I am a Ph.D. student in the Computer Science Department at Purdue University, advised by Professor Xiangyu Zhang. I also work closely with Professor Wenbo Guo. Before joining Purdue, I obtained my master’s degree in Electrical and Computer Engineering at Carnegie Mellon University and my bachelor’s degree from University of Science and Technology Beijing.
My research interests lie in machine learning security, especially backdoor attacks and defenses and using reinformcement learning to solve complex security problems.
MSc in Electrical and Computer Engineering, 2020
Carnegie Mellon University
BSc in Electrical Engineering, 2019
University of Science and Technology Beijing
Backdoor attacks pose a severe threat to the supply chain management of deep reinforcement learning (DRL) policies. Despite initial defenses proposed in recent studies, these methods have very limited generalizability and scalability. To address this issue, we propose BIRD, a technique to detect and remove backdoors from a pretrained DRL policy in a clean environment without requiring any knowledge about the attack specifications and accessing its training process. By analyzing the unique properties and behaviors of backdoor attacks, we formulate trigger restoration as an optimization problem and design a novel metric to detect backdoored policies. We also design a finetuning method to remove the backdoor, while maintaining the agent’s performance in the clean environment. We evaluate BIRD against three backdoor attacks in ten different single-agent or multi-agent environments. Our results verify the effectiveness, efficiency, and generalizability of BIRD, as well as its robustness to different attack variations and adaptions.
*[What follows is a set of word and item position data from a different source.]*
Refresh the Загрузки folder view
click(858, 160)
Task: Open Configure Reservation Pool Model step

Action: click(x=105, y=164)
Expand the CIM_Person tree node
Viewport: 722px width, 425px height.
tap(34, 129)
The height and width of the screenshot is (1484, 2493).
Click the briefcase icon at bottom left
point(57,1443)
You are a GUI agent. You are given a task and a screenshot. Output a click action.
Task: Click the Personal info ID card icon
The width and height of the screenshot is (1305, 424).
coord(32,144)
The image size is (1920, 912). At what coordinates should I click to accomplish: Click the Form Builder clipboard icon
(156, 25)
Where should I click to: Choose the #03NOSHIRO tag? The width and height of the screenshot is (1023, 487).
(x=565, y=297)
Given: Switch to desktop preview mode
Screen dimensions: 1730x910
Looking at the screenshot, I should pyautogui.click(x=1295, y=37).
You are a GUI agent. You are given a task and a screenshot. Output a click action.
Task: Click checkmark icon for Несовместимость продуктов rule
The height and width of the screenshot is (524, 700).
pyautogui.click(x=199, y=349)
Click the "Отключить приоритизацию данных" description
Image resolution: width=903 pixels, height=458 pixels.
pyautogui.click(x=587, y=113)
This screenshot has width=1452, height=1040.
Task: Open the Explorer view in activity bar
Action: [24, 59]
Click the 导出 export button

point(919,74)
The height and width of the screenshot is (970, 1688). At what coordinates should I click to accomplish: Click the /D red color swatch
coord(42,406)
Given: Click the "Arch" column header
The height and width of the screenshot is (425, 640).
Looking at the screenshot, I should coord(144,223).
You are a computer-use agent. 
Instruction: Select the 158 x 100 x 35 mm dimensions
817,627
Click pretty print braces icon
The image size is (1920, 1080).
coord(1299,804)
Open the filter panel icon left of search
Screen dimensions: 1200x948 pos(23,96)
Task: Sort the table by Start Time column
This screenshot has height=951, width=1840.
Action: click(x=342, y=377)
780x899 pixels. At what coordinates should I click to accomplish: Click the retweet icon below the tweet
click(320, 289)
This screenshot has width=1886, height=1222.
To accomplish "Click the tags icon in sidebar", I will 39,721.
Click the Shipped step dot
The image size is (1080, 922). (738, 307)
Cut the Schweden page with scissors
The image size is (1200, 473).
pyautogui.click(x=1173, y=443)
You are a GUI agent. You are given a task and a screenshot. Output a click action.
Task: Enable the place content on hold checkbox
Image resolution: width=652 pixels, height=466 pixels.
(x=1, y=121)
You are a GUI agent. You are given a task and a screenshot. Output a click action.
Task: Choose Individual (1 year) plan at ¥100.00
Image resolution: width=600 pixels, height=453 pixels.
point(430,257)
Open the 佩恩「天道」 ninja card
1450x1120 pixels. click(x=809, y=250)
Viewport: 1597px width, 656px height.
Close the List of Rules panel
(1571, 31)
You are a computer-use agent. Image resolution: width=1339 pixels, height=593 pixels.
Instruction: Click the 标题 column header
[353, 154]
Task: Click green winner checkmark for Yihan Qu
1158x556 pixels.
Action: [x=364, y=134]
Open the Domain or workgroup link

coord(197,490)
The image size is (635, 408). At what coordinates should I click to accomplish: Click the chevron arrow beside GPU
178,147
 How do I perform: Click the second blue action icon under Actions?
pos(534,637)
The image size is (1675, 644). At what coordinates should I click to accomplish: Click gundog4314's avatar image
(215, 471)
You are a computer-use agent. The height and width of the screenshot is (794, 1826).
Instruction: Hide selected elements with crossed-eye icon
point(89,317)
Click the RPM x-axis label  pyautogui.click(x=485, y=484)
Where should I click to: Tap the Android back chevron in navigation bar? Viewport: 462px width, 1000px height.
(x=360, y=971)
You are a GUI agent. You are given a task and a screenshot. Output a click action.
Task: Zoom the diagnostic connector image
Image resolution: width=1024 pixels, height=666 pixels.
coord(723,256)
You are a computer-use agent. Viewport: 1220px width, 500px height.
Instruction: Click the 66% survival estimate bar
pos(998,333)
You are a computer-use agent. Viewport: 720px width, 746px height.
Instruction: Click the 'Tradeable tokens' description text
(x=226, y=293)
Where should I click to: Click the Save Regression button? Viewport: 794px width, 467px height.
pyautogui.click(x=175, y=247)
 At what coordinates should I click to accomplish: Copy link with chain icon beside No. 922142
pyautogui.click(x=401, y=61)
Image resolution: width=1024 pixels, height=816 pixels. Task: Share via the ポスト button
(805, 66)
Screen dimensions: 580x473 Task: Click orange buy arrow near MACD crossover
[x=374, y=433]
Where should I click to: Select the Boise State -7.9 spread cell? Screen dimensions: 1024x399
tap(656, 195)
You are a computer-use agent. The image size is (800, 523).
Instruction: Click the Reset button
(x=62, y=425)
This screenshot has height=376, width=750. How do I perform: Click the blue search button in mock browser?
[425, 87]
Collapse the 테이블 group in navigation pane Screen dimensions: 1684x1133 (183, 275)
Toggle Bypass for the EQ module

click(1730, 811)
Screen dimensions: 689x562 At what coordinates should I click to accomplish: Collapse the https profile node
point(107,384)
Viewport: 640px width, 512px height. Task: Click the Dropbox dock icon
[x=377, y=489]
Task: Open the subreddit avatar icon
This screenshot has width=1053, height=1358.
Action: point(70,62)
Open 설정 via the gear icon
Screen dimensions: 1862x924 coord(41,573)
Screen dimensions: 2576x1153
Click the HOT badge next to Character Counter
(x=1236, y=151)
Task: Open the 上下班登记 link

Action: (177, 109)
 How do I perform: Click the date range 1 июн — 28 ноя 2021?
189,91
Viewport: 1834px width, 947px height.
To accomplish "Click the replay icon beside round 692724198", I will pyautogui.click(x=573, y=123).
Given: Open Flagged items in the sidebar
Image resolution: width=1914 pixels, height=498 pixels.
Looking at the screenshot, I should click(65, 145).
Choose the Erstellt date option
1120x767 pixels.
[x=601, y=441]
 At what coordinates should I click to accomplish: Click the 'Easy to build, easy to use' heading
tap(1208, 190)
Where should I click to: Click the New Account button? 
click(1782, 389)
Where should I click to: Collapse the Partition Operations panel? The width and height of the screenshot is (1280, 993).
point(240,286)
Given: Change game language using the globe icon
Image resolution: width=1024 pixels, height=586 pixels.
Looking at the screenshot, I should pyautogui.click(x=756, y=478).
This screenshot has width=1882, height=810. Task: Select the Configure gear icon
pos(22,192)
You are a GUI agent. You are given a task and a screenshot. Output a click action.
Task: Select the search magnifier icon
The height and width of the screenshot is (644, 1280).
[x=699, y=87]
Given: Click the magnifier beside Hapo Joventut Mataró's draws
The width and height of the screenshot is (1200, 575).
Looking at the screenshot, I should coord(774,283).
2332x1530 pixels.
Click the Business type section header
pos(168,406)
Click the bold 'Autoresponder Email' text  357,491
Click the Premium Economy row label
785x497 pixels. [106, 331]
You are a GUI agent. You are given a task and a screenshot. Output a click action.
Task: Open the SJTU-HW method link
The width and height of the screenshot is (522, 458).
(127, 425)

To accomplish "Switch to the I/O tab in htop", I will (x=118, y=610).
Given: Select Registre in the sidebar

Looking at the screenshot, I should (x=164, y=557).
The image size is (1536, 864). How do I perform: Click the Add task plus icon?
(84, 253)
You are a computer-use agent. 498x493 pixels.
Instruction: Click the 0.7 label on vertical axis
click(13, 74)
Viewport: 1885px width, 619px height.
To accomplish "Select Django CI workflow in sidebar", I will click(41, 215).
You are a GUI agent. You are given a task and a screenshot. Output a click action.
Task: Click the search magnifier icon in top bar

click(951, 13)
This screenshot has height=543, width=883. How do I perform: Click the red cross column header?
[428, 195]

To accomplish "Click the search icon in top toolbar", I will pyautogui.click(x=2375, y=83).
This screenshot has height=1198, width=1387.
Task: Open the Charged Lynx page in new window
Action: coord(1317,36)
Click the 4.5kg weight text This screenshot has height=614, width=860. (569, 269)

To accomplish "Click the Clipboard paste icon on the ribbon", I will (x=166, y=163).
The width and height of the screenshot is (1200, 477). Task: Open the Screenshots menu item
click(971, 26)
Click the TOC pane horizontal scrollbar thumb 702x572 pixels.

Backdoor attacks have emerged as a prominent threat to natural language processing (NLP) models, where the presence of specific triggers in the input can lead poisoned models to misclassify these inputs to predetermined target classes. Current detection mechanisms are limited by their inability to address more covert backdoor strategies, such as style-based attacks. In this work, we propose an innovative test-time poisoned sample detection framework that hinges on the interpretability of model predictions, grounded in the semantic meaning of inputs. We contend that triggers (e.g., infrequent words) are not supposed to fundamentally alter the underlying semantic meanings of poisoned samples as they want to stay stealthy. Based on this observation, we hypothesize that while the model’s predictions for paraphrased clean samples should remain stable, predictions for poisoned samples should revert to their true labels upon the mutations applied to triggers during the paraphrasing process. We employ ChatGPT, a state-of-the-art large language model, as our paraphraser and formulate the trigger-removal task as a prompt engineering problem. We adopt fuzzing, a technique commonly used for unearthing software vulnerabilities, to discover optimal paraphrase prompts that can effectively eliminate triggers while concurrently maintaining input semantics. Experiments on 4 types of backdoor attacks, including the subtle style backdoors, and 4 distinct datasets demonstrate that our approach surpasses baseline methods, including STRIP, RAP, and ONION, in precision and recall.
While Deep Neural Networks (DNNs) are becoming the state-of-the-art for many tasks including reinforcement learning (RL), they are especially resistant to human scrutiny and understanding. Input attributions have been a foundational building block for DNN expalainabilty but face new challenges when applied to deep RL. We address the challenges with two novel techniques. We define a class of behaviour-level attributions for explaining agent behaviour beyond input importance and interpret existing attribution methods on the behaviour level. We then introduce lambda-alignment, a metric for evaluating the performance of behaviour-level attributions methods in terms of whether they are indicative of the agent actions they are meant to explain. Our experiments on Atari games suggest that perturbation-based attribution methods are significantly more suitable to deep RL than alternatives from the perspective of this metric. We argue that our methods demonstrate the minimal set of considerations for adopting general DNN explanation technology to the unique aspects of reinforcement learning and hope the outlined direction can serve as a basis for future research on understanding Deep RL using attribution.